Independence Bowl, L 7–23 vs. Air Force
- Conference: Independent
- Record: 8–4
- Head coach: Bill Dooley (7th season);
- Offensive coordinator: Pat Watson
- Defensive coordinator: Bob Brush (1st season)
- Home stadium: Lane Stadium

= 1984 Virginia Tech Hokies football team =

American college football season

The 1984 Virginia Tech Hokies football team represented the Virginia Polytechnic Institute and State University (Virginia Tech) in the 1984 NCAA Division I-A football season as a Division I-A Independent. The team was led by head coach Bill Dooley, in his seventh year, and played their home games at Lane Stadium in Blacksburg, Virginia. They finished the season with a record of eight wins and four losses (8–4), and with a loss against Air Force in the Independence Bowl. Bruce Smith won the Outland Trophy and was the first pick overall in the 1985 NFL draft.

RECORDS SHOWN »
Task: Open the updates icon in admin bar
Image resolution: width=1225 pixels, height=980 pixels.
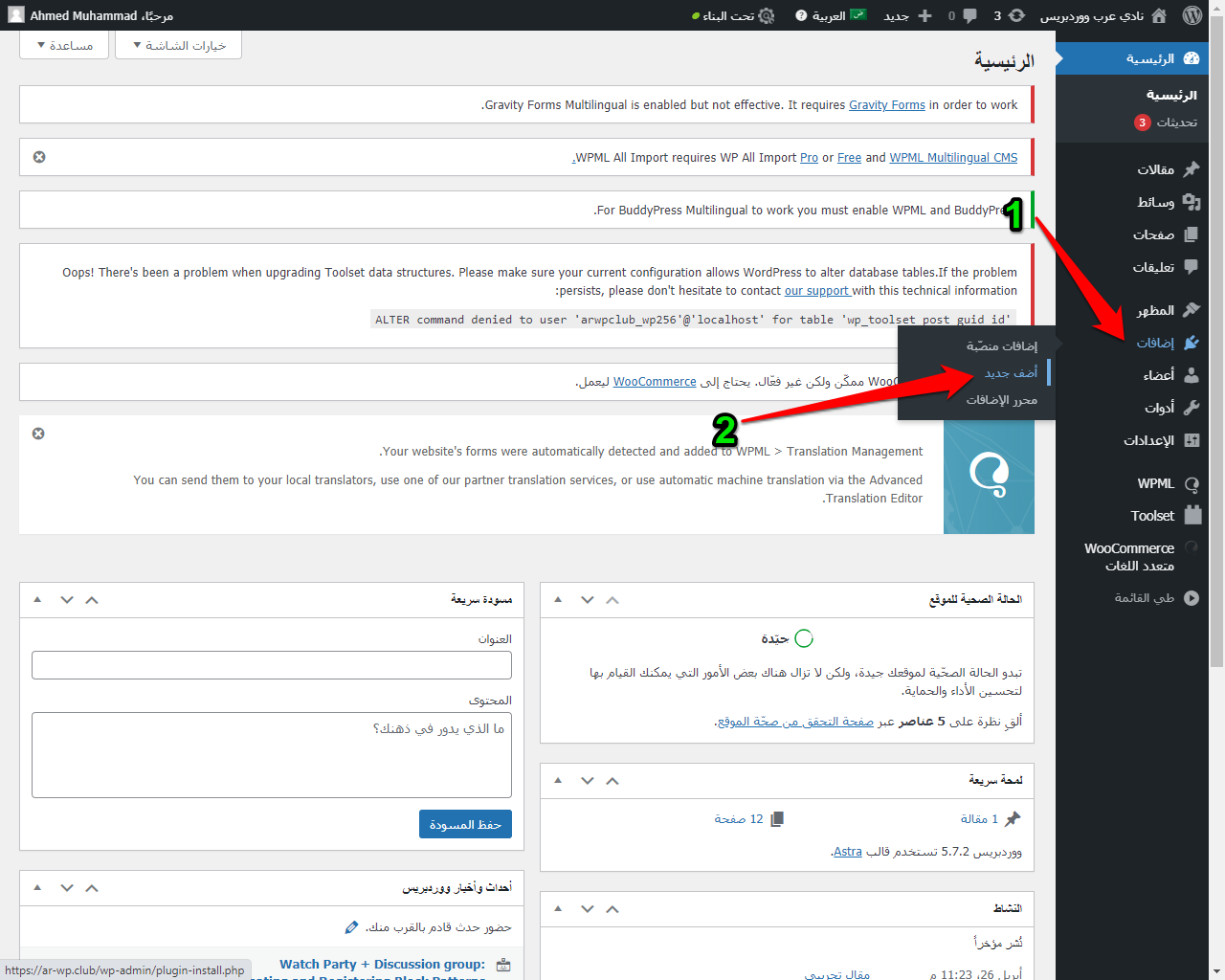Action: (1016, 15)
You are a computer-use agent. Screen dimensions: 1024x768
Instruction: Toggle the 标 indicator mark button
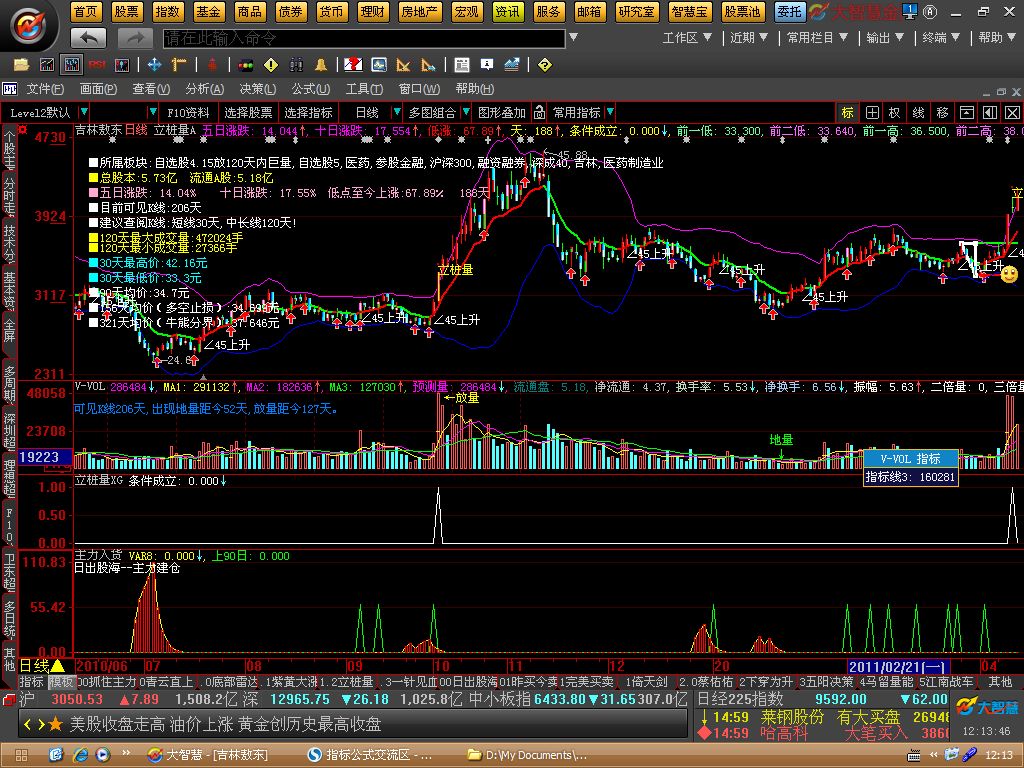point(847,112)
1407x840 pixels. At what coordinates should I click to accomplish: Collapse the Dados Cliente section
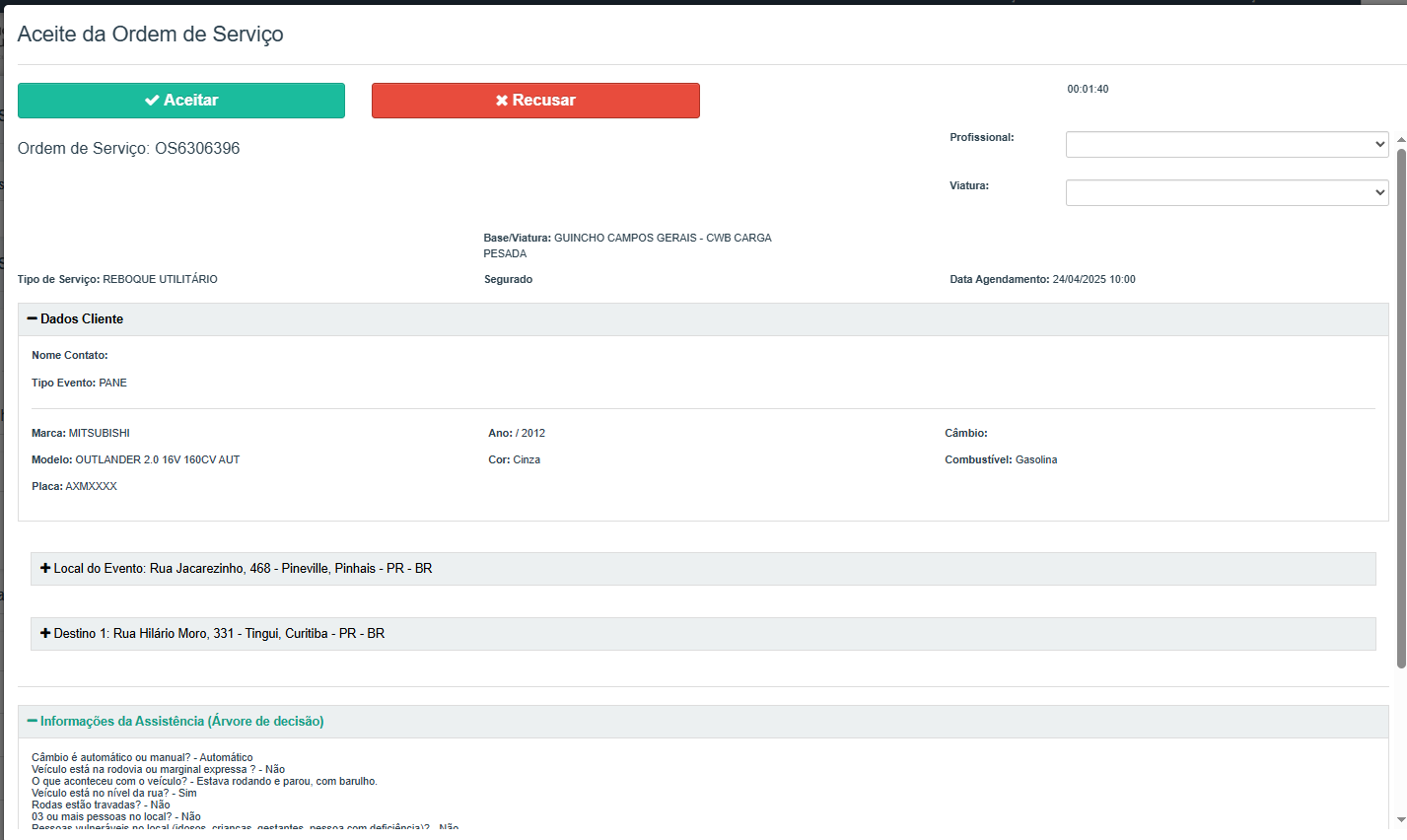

PROMPT A »
Transcribe the 1984 Virginia Tech Hokies article from "American college football" up to and including "1985 NFL draft.".
PROMPT B »
According to the 1984 Virginia Tech Hokies article, who served as defensive coordinator?
PROMPT C »
List every coach named in the 1984 Virginia Tech Hokies article.
The data above is separate material and does not relate to the 1984 Virginia Tech Hokies article.

PROBLEM SOLUTION A »
American college football season

The 1984 Virginia Tech Hokies football team represented the Virginia Polytechnic Institute and State University (Virginia Tech) in the 1984 NCAA Division I-A football season as a Division I-A Independent. The team was led by head coach Bill Dooley, in his seventh year, and played their home games at Lane Stadium in Blacksburg, Virginia. They finished the season with a record of eight wins and four losses (8–4), and with a loss against Air Force in the Independence Bowl. Bruce Smith won the Outland Trophy and was the first pick overall in the 1985 NFL draft.

PROBLEM SOLUTION B »
Bob Brush, in his first season.

PROBLEM SOLUTION C »
Bill Dooley, Pat Watson, Bob Brush